Analysis of commercial beverage products by size exclusion chromatography coupled with UV–vis absorbance detection and dynamic surface tension detection

Abstract

Multidimensional analysis of instant coffee and barley beverage samples using size exclusion chromatography (SEC) combined with a dynamic surface tension detector (DSTD) and a UV–vis absorbance detector (UV) is reported. A unique finding of this study was the action of the tetrabutylammonium (TBA) cation as a modifying agent (with bromide as the counter anion) that substantially increased the surface pressure signal and sensitivity of many of the proteins in the chromatographically separated samples.

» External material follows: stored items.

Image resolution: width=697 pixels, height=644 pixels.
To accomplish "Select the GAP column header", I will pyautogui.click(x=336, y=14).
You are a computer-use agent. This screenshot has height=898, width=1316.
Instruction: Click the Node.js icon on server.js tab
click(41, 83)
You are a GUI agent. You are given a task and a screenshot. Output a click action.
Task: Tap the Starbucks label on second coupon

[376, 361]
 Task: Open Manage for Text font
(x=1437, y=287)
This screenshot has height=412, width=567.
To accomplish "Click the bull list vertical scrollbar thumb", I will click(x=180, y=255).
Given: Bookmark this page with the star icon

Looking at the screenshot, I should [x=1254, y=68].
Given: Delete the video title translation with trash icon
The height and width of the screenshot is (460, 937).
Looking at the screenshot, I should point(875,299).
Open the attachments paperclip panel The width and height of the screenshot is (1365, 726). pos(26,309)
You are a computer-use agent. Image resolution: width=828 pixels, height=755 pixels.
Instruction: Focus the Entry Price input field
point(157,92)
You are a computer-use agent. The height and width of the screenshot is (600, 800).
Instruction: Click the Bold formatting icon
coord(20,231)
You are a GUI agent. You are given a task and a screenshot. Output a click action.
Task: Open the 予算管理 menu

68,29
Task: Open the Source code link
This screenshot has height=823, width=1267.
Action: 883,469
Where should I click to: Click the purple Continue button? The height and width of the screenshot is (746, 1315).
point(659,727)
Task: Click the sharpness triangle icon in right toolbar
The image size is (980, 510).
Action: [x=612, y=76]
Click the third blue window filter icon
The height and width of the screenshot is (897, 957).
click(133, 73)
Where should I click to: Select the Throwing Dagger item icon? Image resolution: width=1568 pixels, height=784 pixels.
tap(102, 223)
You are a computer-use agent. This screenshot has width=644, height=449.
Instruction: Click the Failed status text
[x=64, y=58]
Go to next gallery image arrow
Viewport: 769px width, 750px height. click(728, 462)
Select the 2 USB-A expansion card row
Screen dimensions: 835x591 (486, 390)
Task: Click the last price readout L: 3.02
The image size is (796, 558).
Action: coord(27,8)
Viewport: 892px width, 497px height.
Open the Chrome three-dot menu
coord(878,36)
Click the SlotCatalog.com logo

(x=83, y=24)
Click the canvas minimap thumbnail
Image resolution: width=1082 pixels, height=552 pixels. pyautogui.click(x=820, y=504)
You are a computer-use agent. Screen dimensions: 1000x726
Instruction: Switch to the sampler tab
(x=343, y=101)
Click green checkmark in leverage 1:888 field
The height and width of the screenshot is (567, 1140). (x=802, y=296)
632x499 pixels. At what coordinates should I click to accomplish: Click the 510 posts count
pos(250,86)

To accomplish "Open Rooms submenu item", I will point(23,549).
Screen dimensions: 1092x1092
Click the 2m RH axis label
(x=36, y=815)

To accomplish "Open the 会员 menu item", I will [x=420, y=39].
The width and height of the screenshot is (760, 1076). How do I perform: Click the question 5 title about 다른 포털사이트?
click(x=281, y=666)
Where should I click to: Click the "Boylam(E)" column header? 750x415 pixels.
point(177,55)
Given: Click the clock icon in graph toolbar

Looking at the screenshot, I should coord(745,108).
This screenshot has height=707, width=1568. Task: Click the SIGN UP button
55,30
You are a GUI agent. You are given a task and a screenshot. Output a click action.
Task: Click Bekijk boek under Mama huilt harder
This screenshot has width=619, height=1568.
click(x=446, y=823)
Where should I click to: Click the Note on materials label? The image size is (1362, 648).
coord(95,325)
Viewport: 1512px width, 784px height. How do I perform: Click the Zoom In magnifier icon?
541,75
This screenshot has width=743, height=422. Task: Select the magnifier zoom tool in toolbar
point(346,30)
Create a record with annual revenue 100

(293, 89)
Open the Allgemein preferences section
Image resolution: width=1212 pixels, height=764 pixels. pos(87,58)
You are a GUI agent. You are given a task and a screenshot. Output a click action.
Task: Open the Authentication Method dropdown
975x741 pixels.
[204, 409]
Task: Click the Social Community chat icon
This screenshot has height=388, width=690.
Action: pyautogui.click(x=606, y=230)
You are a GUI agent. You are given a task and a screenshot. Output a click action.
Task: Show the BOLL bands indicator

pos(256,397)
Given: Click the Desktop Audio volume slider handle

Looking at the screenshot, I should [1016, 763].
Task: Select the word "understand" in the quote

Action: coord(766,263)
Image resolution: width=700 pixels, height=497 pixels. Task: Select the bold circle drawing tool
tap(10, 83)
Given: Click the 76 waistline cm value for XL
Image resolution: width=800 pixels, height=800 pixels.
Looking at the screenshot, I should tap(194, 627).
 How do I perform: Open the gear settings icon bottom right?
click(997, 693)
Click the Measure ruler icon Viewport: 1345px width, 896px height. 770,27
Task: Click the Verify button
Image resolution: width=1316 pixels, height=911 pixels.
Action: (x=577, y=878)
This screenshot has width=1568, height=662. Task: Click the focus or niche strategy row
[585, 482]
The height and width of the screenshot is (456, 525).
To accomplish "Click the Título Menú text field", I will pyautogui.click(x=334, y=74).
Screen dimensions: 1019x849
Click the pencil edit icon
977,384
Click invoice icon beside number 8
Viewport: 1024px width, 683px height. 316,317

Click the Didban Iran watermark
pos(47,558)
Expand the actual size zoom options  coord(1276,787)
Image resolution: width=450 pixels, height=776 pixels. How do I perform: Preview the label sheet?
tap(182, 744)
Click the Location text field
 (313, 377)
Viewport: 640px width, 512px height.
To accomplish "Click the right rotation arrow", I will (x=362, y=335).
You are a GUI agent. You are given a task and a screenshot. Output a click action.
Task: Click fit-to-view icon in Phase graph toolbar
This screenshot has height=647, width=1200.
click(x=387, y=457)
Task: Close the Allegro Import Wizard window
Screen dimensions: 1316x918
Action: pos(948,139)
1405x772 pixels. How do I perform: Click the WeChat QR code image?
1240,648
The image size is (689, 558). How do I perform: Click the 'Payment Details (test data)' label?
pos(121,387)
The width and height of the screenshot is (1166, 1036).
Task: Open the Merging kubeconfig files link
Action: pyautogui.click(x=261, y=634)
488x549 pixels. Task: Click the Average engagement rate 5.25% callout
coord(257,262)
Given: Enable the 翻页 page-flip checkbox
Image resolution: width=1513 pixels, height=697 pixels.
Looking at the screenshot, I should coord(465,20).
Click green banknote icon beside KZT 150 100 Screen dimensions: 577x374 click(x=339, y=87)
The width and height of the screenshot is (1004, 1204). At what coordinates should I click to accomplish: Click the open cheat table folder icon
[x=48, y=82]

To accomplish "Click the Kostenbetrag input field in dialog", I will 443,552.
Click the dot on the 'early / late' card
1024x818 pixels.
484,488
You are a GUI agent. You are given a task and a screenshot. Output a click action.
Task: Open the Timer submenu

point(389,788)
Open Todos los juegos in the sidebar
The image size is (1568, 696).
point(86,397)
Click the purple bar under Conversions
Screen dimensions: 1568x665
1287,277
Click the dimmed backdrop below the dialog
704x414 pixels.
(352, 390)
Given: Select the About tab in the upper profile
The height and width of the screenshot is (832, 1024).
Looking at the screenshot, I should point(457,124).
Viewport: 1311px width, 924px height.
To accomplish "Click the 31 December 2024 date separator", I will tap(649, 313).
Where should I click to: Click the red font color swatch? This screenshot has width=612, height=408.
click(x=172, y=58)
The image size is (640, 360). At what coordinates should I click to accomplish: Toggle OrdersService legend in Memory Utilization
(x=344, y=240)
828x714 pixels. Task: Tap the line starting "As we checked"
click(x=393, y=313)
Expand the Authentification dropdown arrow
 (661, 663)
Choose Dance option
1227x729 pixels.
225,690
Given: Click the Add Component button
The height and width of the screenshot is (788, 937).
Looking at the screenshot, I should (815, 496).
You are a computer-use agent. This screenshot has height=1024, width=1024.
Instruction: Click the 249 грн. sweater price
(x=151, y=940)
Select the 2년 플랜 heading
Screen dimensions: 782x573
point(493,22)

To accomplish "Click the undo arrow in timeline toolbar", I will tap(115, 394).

The tetrabutylammonium bromide (TBAB) enhancement of the surface pressure signal was further investigated by studying the response of 12 commercial standard proteins (α-lactalbumin, β-lactoglobulin, human serum albumin (HSA), albumin from chicken egg white (OVA), bovine serum albumin (BSA), hemoglobin, α-chymotrypsinogen A, cytochrome C, myoglobin, RNase A, carbonic anhydrase, and lysozyme) in buffer performed using flow injection analysis (FIA) coupled with the DSTD with and without various concentrations of TBAB. The FIA-DSTD data show that 1 mM TBAB enhances sensitivity of HSA detection, by lowering the limit of detection (LOD) from 2 mg/mL to 0.1 mg/mL. Similarly, the LOD for BSA was reduced from 1 mg/mL to 0.2 mg/mL. These FIA-DSTD experiments allowed the detection conditions to be optimized for further SEC-UV/DSTD experiments. Thus, the SEC-UV/DSTD system has been optimized and successfully applied to the selective analysis of surface-active protein fractions in a commercial instant coffee sample and in a soluble barley sample. The complementary selectivity of using the DSTD relative to an absorbance detector is also demonstrated.